For humor, let’s assume for a moment that historical ETF and mutual fund performance charts actually do have some useful information for individual investors. This might not actually be very funny to many fund investors who have been lured into lousy and expensive investments because of historical performance charts.
It can be hard to see humor, when the securities industry siphons away your assets through high management fees using the siren song of superior historical performance charts. The cover-your-rear small legal print in the footnote of the performance chart is actually right. Essentially, it says, “Don’t count on it.” And, you should not.
Interpreting rates of change from a cumulative performance chart is a challenge for many people. Visually, cumulative historical ETF and mutual fund performance charts are just very difficult to interpret. Most people would only look at the most recent values to see whether the fund’s cumulative performance to date is above or below the index.

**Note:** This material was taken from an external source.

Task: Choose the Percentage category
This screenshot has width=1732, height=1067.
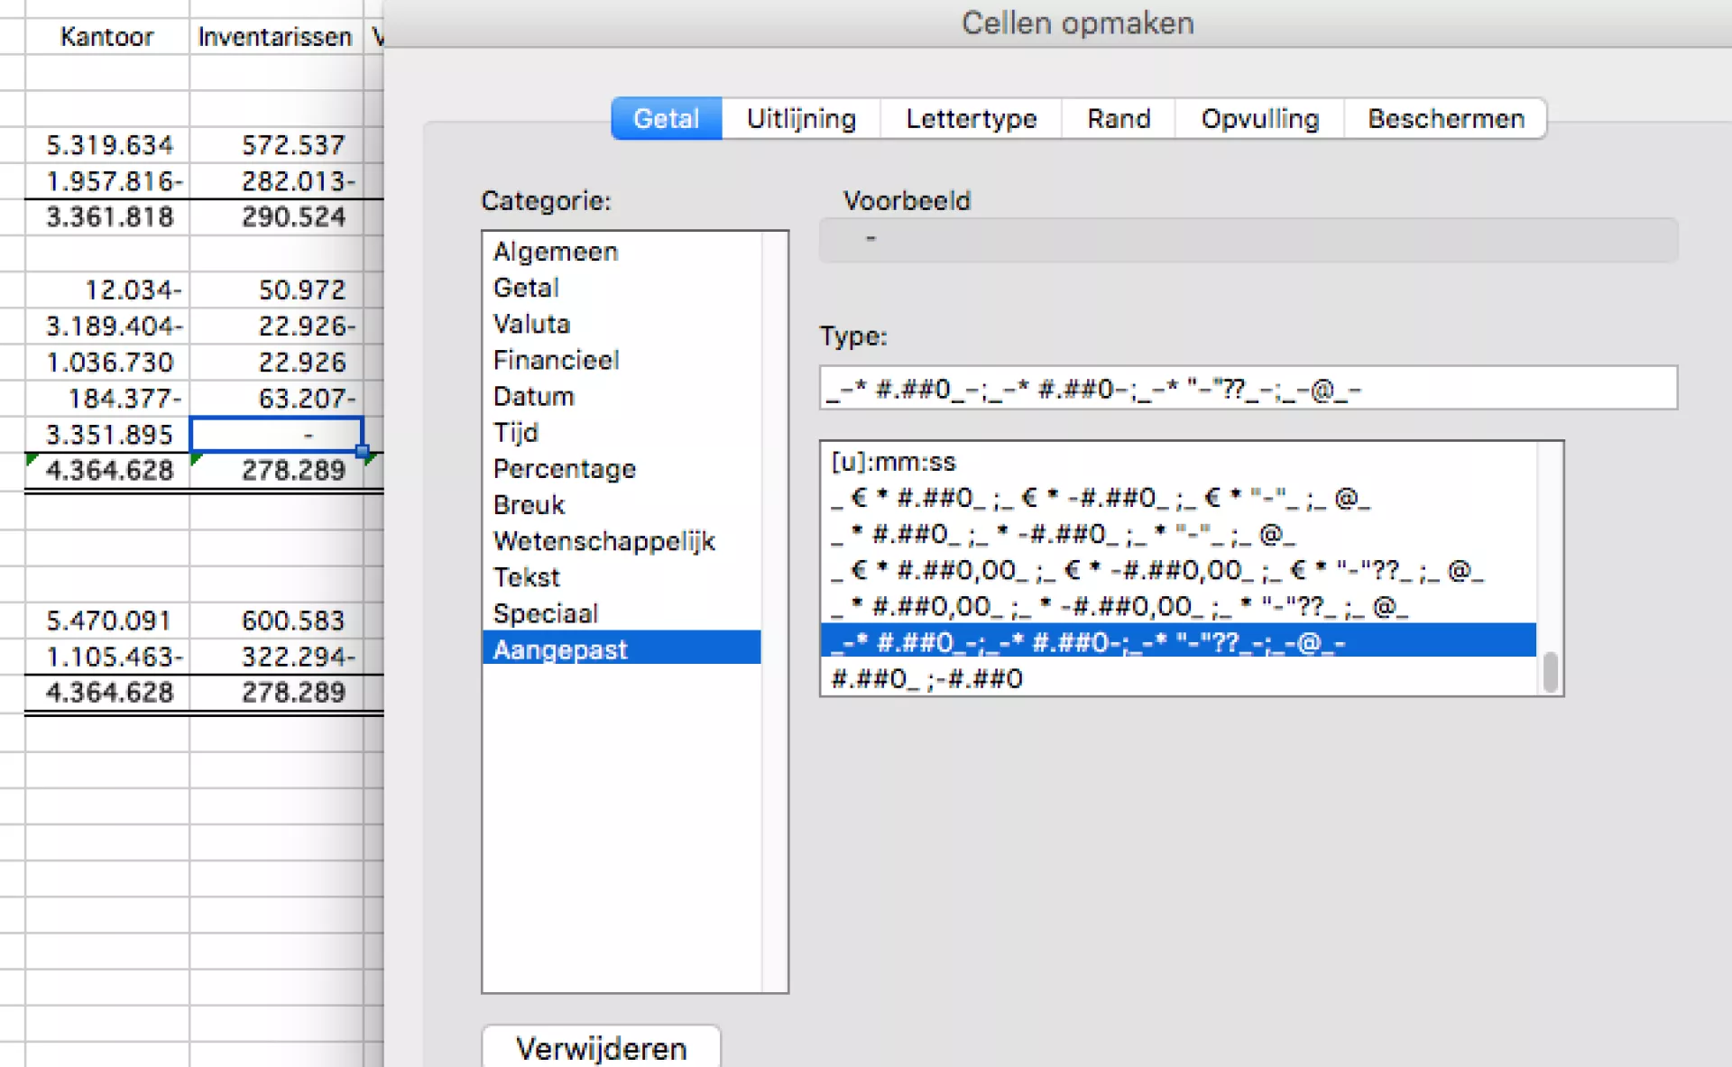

Well, of course, if you are being sold to or advertised to, then the most recent cumulative performance will always be above the market index benchmark, because of selectivity. Selectivity means that fund companies select only their “winners” to promote. This is the easiest kind of fund to sell to naive individual investors — you know, “good” funds with “better” performance.
However, an ETF or mutual fund’s performance history that would truly exhibit investment management skill (or just a sting of good luck) is the relative rate of change in fund versus index benchmark asset valuation. The rate of change between the investment fund’s historical performance and the market index benchmark is what counts.
A consistently superior ETF or mutual fund would have a cumulative performance line that increasingly and consistently diverges from the benchmark index. Visually, the wedge between the two lines should just keep widening. On the other hand, a widening wedge could also describe the situation of an overly easy market index benchmark comparison and mediocre ETF or mutual fund performance.
Rarely do you see historical ETF or mutual fund performance graphs with increasingly widening lines — particularly since luck is a major factor and high investment management fees and high trading costs tend to drag fund performance down relative to appropriate market index benchmarks. If, for example, the lines diverged quickly ten years ago and then they maintained a relatively constant gap thereafter, that could mean that a very small and immature fund got lucky and/or it had a riskier investment portfolio profile.
Then, money from performance chasing individual investors flowed in, and the fund got much larger. If the gap between the lines on the chart does not increasingly widen, then this means that subsequent performance has just been mediocre. If the lines tend to narrow that demonstrates subsequent inferior performance. Cumulative performance could still be above the index due to a selectivity bias and/or an easy index benchmark, but the fund might really have been exhibiting mediocre or inferior performance for years.